Er is een opmerkelijke opkomst van zogenaamde nul-praktijken, ofwel de vrije vestiging, waarbij tandartsen een nieuwe praktijk starten zonder een patiëntenbestand over te nemen. Dit fenomeen is om verschillende redenen in opkomst, waaronder de mismatch tussen de vraag en het aanbod van praktijken, de concurrentie van ketens, het prijsopdrijvend effect op de overnameprijs, het tekort aan tandartsen en het vertrouwen van financiers in deze initiatieven.
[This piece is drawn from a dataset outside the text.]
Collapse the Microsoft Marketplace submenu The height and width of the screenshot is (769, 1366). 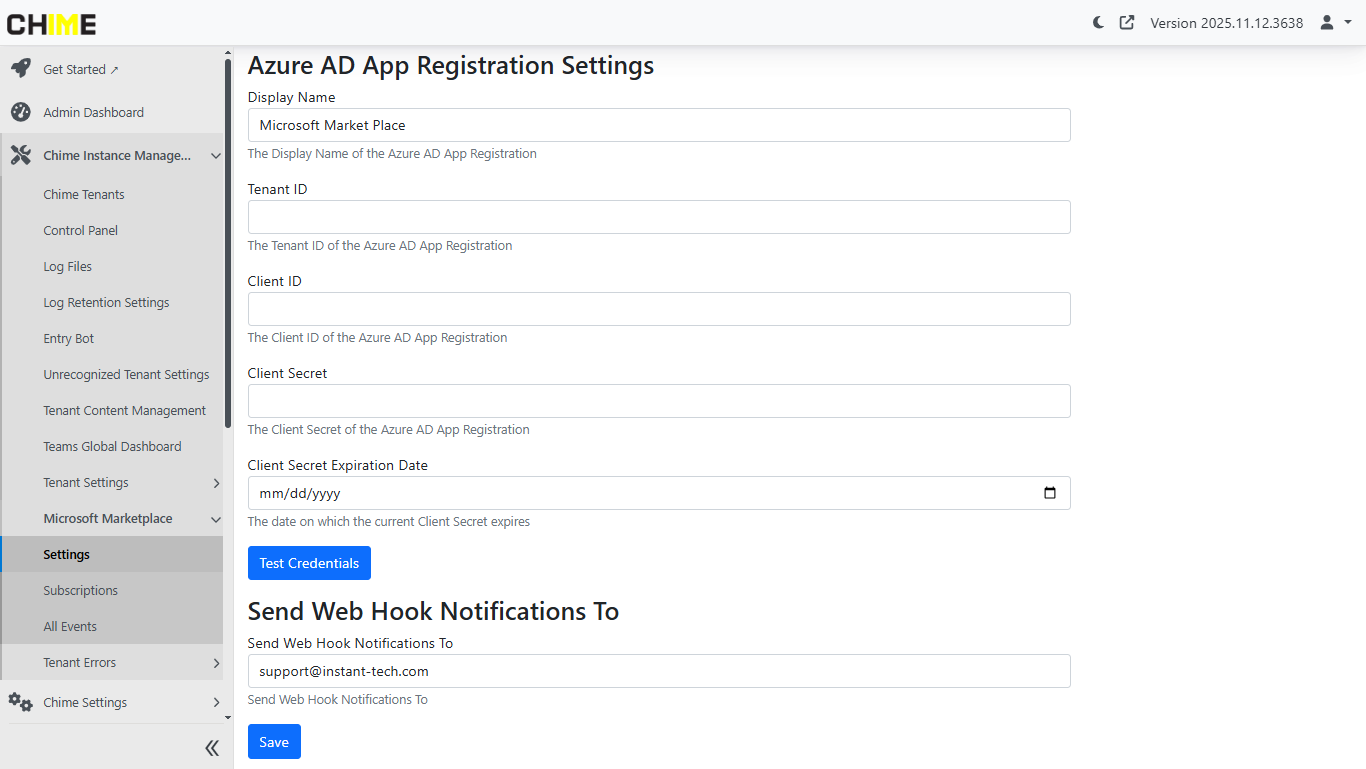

Het opzetten van een praktijk vanaf scratch biedt veel kansen, maar het brengt ook onmiskenbaar risico’s met zich mee. Belangrijke vragen die zich voordoen zijn onder andere: Hoe vind ik de ideale locatie? Komen er wel genoeg patiënten? Hoe gaat de samenwerking in de kring met collega’s voor onder meer de spoeddiensten? Deze uitdagingen onderstrepen het belang van een gedegen marktonderzoek en een goed doordacht plan als voorwaarde om met succes een nul-praktijk op te zetten.
Een belangrijk aandachtspunt is de financiële haalbaarheid van een dergelijke onderneming. Hoe snel zijn de inkomsten kostendekkend? Hoe zorg ik voor een basisinkomen in de opstartfase? Om deze uitdagingen het hoofd te bieden, zien we dat het starten van een nul-praktijk in de opstartfase vaak wordt gecombineerd met gedeeltelijk werkzaam blijven als zzp’er.
We verwachten dat deze trend van nul-praktijken zich zal voortzetten. Het biedt tandartsen een unieke kans om een praktijk op te bouwen die volledig aansluit bij hun eigen visie en ambities. Tegelijkertijd vraagt het om een doordachte aanpak en een grondige voorbereiding. Het zal interessant zijn om te zien hoe deze nieuwe golf van vrije vestiging de toekomst van de tandheelkundige sector zal vormgeven.